The fuel shortage continues so we have not been out of Blantyre at the weekend for some weeks now. There have been a number of barbeques. Since the weather has been very hot we are swimming most days at the moment. Last weekend Sarah and I went up the Way of the Rosary and rather adventurously left the way-marked track and found our way straight down the side of the mountain to emerge opposite the Beehive site next to the secondary school. This week all the female volunteers had an evening at Zoe's flat where she cooked us chicken and pasta and we consumed considerable quantities of wine! We read magazines, watched TV and all had our hair restyled with Zoe's GHDs! Mitsidi baking club is still alive and well. This week we made Granny Boyd's biscuits, a sort of chocolate shortbread, and bread. The choir continues to practice on four lunchtimes each week. I am still having trouble getting my tongue around the Chichewa words. David will be away next Thursday for our Chichewa lesson so I have arranged with Paul, our teacher that he will go through the songs and tell me what they mean. I hope that if I understand them, I will remember them better! It is just as well that it is a CD we are making, not a DVD, at least no one will know that I am reading the words! There is a choir festival this weekend and I was looking forward to going despite the walk of four km each way, but unfortunately not enough people were able to go, largely for financial reasons as it apparently costs a couple of hundred kwacha each to go (roughly a days' wages) and most members are saving their spare cash to go to the studio to make the CD.

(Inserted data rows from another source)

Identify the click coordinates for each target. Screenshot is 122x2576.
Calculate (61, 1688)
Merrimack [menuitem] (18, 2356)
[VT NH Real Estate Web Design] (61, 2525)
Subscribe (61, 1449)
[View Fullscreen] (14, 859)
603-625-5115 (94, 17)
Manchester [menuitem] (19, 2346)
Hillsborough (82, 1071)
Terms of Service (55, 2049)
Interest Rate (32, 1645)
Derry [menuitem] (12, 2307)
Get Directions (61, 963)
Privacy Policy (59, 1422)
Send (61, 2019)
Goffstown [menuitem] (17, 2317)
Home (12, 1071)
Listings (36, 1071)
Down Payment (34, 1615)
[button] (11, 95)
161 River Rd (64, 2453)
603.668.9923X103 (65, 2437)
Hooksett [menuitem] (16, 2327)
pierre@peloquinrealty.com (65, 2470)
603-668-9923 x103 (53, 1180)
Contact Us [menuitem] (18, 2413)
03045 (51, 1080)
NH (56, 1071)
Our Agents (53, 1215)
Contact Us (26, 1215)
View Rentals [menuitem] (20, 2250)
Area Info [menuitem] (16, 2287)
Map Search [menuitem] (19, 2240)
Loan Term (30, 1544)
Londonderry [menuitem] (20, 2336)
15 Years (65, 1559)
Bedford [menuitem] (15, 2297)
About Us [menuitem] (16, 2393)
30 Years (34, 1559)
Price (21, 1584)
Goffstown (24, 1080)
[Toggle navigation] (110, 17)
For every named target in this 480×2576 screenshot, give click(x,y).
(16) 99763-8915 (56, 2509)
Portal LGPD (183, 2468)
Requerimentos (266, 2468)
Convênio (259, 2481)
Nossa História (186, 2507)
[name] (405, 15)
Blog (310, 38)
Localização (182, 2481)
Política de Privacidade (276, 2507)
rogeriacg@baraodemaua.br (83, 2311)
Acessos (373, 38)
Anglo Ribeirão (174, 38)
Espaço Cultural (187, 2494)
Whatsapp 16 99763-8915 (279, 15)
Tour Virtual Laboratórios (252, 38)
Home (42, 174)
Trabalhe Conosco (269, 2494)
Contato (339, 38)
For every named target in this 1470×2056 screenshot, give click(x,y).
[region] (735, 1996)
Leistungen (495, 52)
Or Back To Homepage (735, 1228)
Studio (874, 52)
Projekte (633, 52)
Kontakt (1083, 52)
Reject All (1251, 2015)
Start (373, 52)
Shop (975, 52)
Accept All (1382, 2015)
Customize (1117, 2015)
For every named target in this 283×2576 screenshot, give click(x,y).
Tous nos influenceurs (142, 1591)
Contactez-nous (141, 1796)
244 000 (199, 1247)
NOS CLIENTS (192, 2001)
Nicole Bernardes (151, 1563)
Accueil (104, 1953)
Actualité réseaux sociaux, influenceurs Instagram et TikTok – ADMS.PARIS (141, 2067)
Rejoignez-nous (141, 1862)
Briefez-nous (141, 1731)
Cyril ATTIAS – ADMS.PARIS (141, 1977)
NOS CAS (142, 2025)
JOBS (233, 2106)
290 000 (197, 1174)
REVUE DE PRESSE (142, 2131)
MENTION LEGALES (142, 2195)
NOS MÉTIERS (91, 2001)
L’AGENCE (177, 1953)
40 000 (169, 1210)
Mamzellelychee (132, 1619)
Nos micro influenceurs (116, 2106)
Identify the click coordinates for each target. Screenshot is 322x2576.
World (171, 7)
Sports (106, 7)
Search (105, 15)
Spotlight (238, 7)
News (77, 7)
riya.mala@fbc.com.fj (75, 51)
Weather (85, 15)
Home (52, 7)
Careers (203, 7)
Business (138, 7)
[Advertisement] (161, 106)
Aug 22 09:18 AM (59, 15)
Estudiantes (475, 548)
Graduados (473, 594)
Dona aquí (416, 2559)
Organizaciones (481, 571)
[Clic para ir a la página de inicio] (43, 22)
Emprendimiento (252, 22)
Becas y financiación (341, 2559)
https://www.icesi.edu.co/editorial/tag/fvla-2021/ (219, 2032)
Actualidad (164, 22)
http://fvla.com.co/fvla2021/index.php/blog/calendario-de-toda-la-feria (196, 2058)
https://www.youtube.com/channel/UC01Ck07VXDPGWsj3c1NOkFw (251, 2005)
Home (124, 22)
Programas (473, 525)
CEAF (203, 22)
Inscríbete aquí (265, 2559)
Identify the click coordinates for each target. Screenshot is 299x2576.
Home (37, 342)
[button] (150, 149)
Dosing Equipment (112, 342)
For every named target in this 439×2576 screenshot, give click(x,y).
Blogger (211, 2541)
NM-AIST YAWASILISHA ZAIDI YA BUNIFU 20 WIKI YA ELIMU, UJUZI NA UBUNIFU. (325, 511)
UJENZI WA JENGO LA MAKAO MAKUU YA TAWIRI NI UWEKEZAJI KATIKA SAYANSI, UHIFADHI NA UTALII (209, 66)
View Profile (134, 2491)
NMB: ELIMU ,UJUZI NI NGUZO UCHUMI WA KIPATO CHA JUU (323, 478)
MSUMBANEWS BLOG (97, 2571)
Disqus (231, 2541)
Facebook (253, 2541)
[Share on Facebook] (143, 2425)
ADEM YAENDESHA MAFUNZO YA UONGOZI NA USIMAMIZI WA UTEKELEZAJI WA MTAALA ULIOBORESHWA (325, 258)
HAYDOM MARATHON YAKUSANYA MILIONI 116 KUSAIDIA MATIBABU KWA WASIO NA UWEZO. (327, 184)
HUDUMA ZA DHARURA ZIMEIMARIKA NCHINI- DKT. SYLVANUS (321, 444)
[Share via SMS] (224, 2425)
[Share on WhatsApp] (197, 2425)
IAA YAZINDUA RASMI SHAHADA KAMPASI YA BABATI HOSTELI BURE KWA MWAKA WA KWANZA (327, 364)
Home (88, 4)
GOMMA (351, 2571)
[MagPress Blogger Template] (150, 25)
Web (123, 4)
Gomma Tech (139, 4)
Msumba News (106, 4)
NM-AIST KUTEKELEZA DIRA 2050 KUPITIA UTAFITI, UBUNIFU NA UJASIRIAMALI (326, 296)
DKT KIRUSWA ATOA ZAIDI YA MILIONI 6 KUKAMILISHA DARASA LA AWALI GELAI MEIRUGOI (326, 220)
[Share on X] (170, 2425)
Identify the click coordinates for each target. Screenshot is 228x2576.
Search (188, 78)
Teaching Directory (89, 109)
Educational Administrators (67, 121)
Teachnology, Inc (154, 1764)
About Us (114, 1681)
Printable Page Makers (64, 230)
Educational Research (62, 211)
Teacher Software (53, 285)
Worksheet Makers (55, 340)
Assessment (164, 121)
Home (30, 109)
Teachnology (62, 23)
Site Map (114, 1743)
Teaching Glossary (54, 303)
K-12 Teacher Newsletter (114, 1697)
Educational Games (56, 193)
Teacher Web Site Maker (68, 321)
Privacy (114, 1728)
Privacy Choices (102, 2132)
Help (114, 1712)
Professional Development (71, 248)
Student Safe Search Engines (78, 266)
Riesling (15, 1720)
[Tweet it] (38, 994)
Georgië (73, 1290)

Oh! And the rains have come. Actually it is about a week since it rained during the day, but when it did it really poured. Proper rainy season rain! It has rained steadily through the night on two occasions. The local people are busy with their hoes, digging ridges to plant maize. It is still hot, but now it is humid as well. I am beginning to understand wht one of the phrases from my Chichewa lessons is 'You have a sweaty head'! I certainly have a sweaty head quite frequently. I have had my hair cut really short so that it sticks up in spikes on the top of my head. It took a bit of getting used to. Every time I looked in the mirror I wondered if it was really me, but now that it has been done for about six weeks I have got used to it and I like it! I had it done again this morning. It is certainly a bit cooler, which has to be a good thing.